## Begin Reading passage
One of the examples without the red background flash.

The second evening we started a bit earlier. The day has been hazy but the light in evening was nice and soft. I wanted to have more subdued colors. No gels and WB kept to daylight. The background with a green fl gel.

For this shot no background lights no ambient, just main light and fill.
With enough light the gray park deck surface becomes nice and light.

This is one of my personal favorites. I used the same main lights, but from the "wrong" side. So that the shoot through umbrellas are used like normal reflective ones. Very nice soft light. I also used the fantastic Nikon 105 mm 2.0 DC for this shot. I just love the crisp sharpness of the lens coupled with very nice bokeh.

Honestly a great experience and much more fun than test exposures of flash.
However the flash experiments and sporadic research must continue.
They will continue!

Thursday, September 23, 2010

Raw Power

This picture was taken mid afternoon in Dubai, with the sun about half high in the sky. The flash power needed in this circumstances is no mean feat, if an umbrella is used. The aperture was relatively open at 6.3 because I used a Polarizer to soak up light and smoothen the skin tones. The main light comes from a shoot through umbrella with three Metz 45 at manual full power. The fill light was an on camera SB 900 set to manual 1/32 which also triggered the Metz Set up.

The three flashes assembled with their brackets. All of them had the diffuser on, and were set to full Manual Output.

I used three photocells to trigger them individually, because I used three different models. CT-1, CT-4 and CL-4 digital. I did not want the three different models with very different Voltages to be wired together. Therefore one cell for each.
!!!! Caution !!!! If you connect a CT-1 and a low voltage model to the same cell electronics might be damaged!

The main question I want to explore today is the one of multiple flashes used to get a stronger output. Joe Mc Nally's Christmas Tree like set up with many SB-800 and SB-900 are legendary.
However there is physics to be considered. Combining two flashes does NOT result in double the guide number. Because light fall off in square relation to distance one needs a the power of 2 of number of flashes. Therefore to double the guide number (effectively double the distance)  FOUR units are needed. To quadruple the guide number SIXTEEN units are needed.
## End Reading passage
## Begin Source excerpt
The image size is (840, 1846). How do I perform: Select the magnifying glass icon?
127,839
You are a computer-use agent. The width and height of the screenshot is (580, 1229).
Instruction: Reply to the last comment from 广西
## End Source excerpt
Written tasks:
a - From the flash photography blog post, extract the passage between "This picture was" and "cell for each.", inclusive.
b - In the flash photography blog post, how many flash units are needed to quadruple the guide number?
c - Summarize the flash photography blog post in two sentences.

Answer set:
a -
This picture was taken mid afternoon in Dubai, with the sun about half high in the sky. The flash power needed in this circumstances is no mean feat, if an umbrella is used. The aperture was relatively open at 6.3 because I used a Polarizer to soak up light and smoothen the skin tones. The main light comes from a shoot through umbrella with three Metz 45 at manual full power. The fill light was an on camera SB 900 set to manual 1/32 which also triggered the Metz Set up.

The three flashes assembled with their brackets. All of them had the diffuser on, and were set to full Manual Output.

I used three photocells to trigger them individually, because I used three different models. CT-1, CT-4 and CL-4 digital. I did not want the three different models with very different Voltages to be wired together. Therefore one cell for each.

b - Sixteen units.

c - The post describes an evening shoot in soft, hazy light with daylight white balance and no gels, including a favorite shot in which shoot-through umbrellas were used like reflective ones, and a mid-afternoon picture in Dubai lit by three Metz 45 flashes at full power through a shoot-through umbrella with an on-camera SB 900 as fill. It then explains that combining two flashes does not double the guide number, because four units are needed to double it and sixteen to quadruple it.